A principal questão é levar 6 toneladas de equipamentos até altitudes acima de 6 400 metros. E, na hora de descer, temos que manter as amostras congeladas, então é preciso protegê-las termicamente. É um desafio diferente em cada país. Em Sajama, Bolívia, tivemos que contratar 102 carregadores locais. Já no Himalaia, no Tibete, chegamos a 7 200 metros de altitude, o que é a perfuração em local mais alto já feita no mundo. As amostras foram trazidas de trenó até a borda do glaciar, de onde seguiram em mais de 100 iaques até um caminhão.
É muito mais difícil que uma expedição de escalada?
Nós não vamos só para o topo e voltamos. Chegamos na montanha, armamos acampamento e ficamos um mês ou dois escavando o gelo. Eu dei uma palestra há alguns anos para um grupo de médicos e eles disseram que eu detinha o recorde mundial de permanência acima de 5 500 metros de altitude. Ao todo, foram 840 dias da minha vida lá em cima.

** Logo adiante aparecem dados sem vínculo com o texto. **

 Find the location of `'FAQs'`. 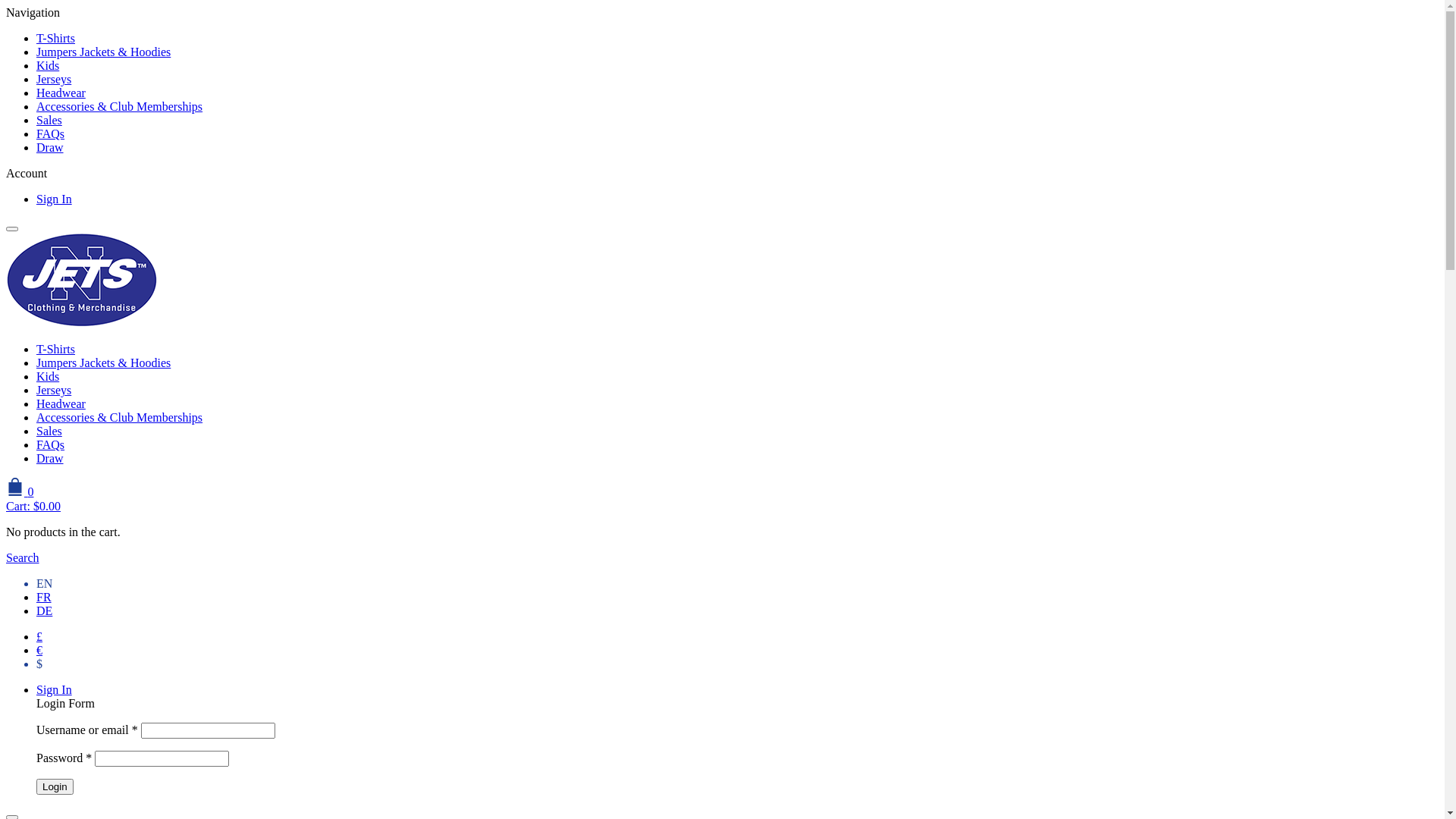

Como é passar tanto tempo nessa altitude?
Não é fácil. Se você está a 7 mil metros, você tem só entre 30 e 40% do oxigênio do nível do mar. Trabalhar e se mover se torna muito difícil. Além da falta de ar, o lugar é frio e tem uma comida ruim. Não é para qualquer um.
Qual foi a situação mais perigosa que você já teve que enfrentar?
Existe sempre o risco de avalanches, de cair em fendas nas geleiras ou de estar no lugar errado na hora errada. Também há o problema da falta de oxigênio, que já fez membros da equipe perderem a visão. Uma vez, em Huascarán, Peru, tivemos ventos terríveis por três dias que romperam o suporte da minha barraca. Ela começou a descer em direção a um penhasco e a única maneira de parar foi cravando uma picareta no chão da barraca. Passei a noite inteira nessa situação.
Qual é o próximo desafio?
Estamos trabalhando para que nossas pesquisas façam diferença em termos de políticas. Tenho a sensação de que o ser humano é bem eficiente em casos de crise, mas não faz nada até que seja preciso. Como o dióxido de carbono permanece 100 anos na atmosfera, a primeira crise que aparecer virá acompanhada de muitas outras.
Além dos glaciares, que outros arquivos naturais correm riscos?
Há corais, recifes, árvores antigas e lagos que estão em risco por causa das atividades humanas. São áreas que precisam de cuidado e de pessoas inteligentes trabalhando nelas.